> GIVEN RECORDS:
--- Begin ---

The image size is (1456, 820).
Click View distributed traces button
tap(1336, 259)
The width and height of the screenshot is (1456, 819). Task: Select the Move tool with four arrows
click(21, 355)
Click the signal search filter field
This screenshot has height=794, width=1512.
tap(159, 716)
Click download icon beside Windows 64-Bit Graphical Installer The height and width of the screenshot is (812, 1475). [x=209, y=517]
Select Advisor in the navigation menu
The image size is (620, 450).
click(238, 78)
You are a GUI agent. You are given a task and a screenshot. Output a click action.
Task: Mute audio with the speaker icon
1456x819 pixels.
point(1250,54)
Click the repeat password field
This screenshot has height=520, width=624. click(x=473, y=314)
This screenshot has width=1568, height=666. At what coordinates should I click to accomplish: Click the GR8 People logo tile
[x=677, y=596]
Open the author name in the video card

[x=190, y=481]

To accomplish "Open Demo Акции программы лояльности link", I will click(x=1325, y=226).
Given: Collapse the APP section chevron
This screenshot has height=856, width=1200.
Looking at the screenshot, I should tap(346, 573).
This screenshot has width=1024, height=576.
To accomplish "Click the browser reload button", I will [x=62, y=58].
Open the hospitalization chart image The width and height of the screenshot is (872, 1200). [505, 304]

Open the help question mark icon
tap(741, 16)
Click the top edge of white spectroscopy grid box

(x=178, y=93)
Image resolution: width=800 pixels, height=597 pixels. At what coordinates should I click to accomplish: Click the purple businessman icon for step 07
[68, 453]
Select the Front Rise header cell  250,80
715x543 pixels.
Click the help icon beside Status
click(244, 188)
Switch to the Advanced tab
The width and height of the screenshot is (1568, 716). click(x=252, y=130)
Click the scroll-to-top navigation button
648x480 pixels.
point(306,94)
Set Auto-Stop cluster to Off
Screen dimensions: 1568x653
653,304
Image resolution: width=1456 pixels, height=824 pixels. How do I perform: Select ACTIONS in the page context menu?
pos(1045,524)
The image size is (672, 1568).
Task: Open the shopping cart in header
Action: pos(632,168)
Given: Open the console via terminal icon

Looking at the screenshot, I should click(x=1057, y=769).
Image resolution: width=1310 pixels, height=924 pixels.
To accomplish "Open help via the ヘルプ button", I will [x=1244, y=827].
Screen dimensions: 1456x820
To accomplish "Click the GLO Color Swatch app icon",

--- End ---

Copy the rows over verbatim, beginning at the line that has "Set Auto-Stop cluster to Off" and stopping after the last line of the rows.

Set Auto-Stop cluster to Off
Screen dimensions: 1568x653
653,304
Image resolution: width=1456 pixels, height=824 pixels. How do I perform: Select ACTIONS in the page context menu?
pos(1045,524)
The image size is (672, 1568).
Task: Open the shopping cart in header
Action: pos(632,168)
Given: Open the console via terminal icon

Looking at the screenshot, I should click(x=1057, y=769).
Image resolution: width=1310 pixels, height=924 pixels.
To accomplish "Open help via the ヘルプ button", I will [x=1244, y=827].
Screen dimensions: 1456x820
To accomplish "Click the GLO Color Swatch app icon",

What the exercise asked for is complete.